NSIGHT Visual Studio Edition not working with Quadro RTX 5000

The NSIGHT visual studio pluggin is detecting the two RTX 5000 we have installed, but when executing the application with Trace Application and CUDA selected, it does not record any event from any of the two GPU’s.

Windows 10 Pro 1809
CUDA 10
Driver 412.16
Visual Studio 2017 15.9.4 using x64 compiler

With this information, is the compiler ok? The windows version? Or simply, the RTX 5000 compatibility is not still mature??

We plan to sell thousand’s of this GPU’s, but right now, we can’t work with them.

Thanks in advance.

Ok, found out that Turing support for NSIGHT Visual Studio edition is never going to happen.

First check to NSIGHT Systems, makes it so much difficult to understand what’s happening.

The user interface is so much less clear.

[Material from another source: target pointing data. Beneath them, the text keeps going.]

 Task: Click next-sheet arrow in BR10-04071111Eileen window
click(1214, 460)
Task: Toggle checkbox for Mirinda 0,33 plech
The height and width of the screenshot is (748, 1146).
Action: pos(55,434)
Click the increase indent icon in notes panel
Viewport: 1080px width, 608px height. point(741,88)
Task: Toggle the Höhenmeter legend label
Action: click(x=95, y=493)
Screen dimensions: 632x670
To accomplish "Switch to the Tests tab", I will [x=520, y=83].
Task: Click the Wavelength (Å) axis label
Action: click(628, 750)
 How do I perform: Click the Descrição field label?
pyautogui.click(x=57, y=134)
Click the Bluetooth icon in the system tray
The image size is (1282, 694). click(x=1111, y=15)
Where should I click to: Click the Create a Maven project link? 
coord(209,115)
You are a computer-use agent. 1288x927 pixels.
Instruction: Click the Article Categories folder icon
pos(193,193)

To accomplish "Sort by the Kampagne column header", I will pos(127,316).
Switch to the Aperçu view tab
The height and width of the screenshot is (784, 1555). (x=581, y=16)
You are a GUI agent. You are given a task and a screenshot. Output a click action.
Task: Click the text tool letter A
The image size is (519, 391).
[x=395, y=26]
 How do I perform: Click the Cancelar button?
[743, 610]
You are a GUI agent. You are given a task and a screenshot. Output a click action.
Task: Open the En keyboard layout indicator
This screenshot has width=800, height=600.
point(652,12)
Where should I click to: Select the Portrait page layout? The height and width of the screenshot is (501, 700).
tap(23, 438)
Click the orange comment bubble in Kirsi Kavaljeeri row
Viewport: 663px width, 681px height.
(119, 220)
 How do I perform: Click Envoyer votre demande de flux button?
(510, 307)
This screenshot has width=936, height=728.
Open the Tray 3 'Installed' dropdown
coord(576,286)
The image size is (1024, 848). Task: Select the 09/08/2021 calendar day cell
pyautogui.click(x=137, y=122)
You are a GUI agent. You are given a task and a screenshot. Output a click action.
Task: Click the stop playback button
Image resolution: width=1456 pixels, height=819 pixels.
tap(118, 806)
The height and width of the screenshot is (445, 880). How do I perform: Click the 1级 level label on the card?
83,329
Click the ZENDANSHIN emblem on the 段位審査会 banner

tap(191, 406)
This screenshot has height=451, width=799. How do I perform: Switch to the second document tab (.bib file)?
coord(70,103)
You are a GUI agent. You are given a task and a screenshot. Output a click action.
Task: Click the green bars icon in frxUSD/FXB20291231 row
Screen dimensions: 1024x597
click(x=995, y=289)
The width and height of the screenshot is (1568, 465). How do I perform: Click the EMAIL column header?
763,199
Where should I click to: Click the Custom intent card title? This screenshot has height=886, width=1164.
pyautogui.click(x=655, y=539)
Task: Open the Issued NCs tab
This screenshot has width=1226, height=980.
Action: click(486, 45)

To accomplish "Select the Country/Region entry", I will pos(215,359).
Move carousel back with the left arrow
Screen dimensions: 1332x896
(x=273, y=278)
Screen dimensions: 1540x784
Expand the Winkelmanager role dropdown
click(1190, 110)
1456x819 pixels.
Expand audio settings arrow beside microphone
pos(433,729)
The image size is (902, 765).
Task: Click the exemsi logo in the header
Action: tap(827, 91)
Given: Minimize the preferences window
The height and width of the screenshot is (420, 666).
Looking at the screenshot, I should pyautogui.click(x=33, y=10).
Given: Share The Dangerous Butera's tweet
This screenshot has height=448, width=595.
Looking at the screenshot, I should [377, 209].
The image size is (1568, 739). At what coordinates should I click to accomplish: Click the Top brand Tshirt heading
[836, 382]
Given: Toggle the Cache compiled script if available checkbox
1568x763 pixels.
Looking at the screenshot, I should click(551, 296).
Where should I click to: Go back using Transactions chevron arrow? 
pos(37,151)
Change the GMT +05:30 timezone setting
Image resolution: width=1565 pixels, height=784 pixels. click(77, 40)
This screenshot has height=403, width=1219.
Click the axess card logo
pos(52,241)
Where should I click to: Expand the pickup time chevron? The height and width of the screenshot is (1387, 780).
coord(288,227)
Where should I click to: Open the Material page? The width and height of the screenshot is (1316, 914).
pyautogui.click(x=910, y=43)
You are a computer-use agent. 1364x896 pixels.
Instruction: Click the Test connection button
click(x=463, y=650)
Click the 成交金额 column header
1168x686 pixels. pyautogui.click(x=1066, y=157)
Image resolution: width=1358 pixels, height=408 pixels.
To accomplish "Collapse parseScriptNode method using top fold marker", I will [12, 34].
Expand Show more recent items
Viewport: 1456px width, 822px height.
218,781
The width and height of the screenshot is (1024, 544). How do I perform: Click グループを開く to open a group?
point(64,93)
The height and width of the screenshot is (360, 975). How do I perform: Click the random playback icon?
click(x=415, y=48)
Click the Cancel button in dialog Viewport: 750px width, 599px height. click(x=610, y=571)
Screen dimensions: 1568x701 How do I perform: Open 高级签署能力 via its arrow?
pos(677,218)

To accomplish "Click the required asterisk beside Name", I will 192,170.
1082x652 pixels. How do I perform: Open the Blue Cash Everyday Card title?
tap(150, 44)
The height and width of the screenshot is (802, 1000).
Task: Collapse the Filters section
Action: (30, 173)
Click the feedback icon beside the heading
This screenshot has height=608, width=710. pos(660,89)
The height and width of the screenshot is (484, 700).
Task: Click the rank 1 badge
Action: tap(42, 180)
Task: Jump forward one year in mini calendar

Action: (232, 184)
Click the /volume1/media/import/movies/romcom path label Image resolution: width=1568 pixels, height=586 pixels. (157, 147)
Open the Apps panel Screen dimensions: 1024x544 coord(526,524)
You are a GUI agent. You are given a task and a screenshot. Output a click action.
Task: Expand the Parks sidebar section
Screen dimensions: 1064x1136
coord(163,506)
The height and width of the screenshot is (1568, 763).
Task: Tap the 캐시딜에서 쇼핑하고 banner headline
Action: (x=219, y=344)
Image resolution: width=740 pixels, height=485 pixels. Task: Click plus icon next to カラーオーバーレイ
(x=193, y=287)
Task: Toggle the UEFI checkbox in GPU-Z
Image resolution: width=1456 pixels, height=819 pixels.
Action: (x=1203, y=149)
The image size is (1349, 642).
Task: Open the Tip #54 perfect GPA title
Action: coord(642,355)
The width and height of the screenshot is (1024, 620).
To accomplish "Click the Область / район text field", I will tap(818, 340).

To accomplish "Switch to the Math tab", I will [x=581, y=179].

PLEASE, correct me if I’m wrong, but:

When looking into the CUDA kernels execution line in the timeline, in order to know the name of the kernel, instead of seeing it directly on the line that represents the time used by the kernel, now I have to click on the runtime call that launched it. It makes it so much unclear, and I have to make such a nightmare of zoom in and zoom out in order to find small kernels.

It looks robust, I understand that it now is the same API for all OS’s. Unified features among OS it’s nice for maintainability. BUT, I only wish you had used the NSIGHT Visual Studio interface.

I may be one of the few intensive users of NSIGHT Visual Studio. Our Windows application uses multiple CPU threads, many streams, exposes a lot of potential parallelism for kernel and kernel/transfers overlapping, and so on. We execute many kernels at the same time with different execution times and different occupancy levels, which allows for different amounts of possible overlapping.

All this was so clear with NSIGHT Visual Studio edition. Now with NSIGHT Systems it is so unclear.

Additionally, I don’t see the possibility to analyze CUDA kernel in NSIGHT Systems. I understand I have to use NSIGHT Compute for that. Still didn’t manage to make it work.

Is there a place besides this one, to ask for improvements?

Any way, I’m going for the tutorials. Thanks for making them! I will definitely need them.

I’ve taken the liberty of moving this thread over to the Nsight Systems forum for Windows X86 targets.

May I ask what version of Nsight Systems you have been trying?

Hi hwilper,

First of all, thanks for taking care of my post. Appreciate it sincerely.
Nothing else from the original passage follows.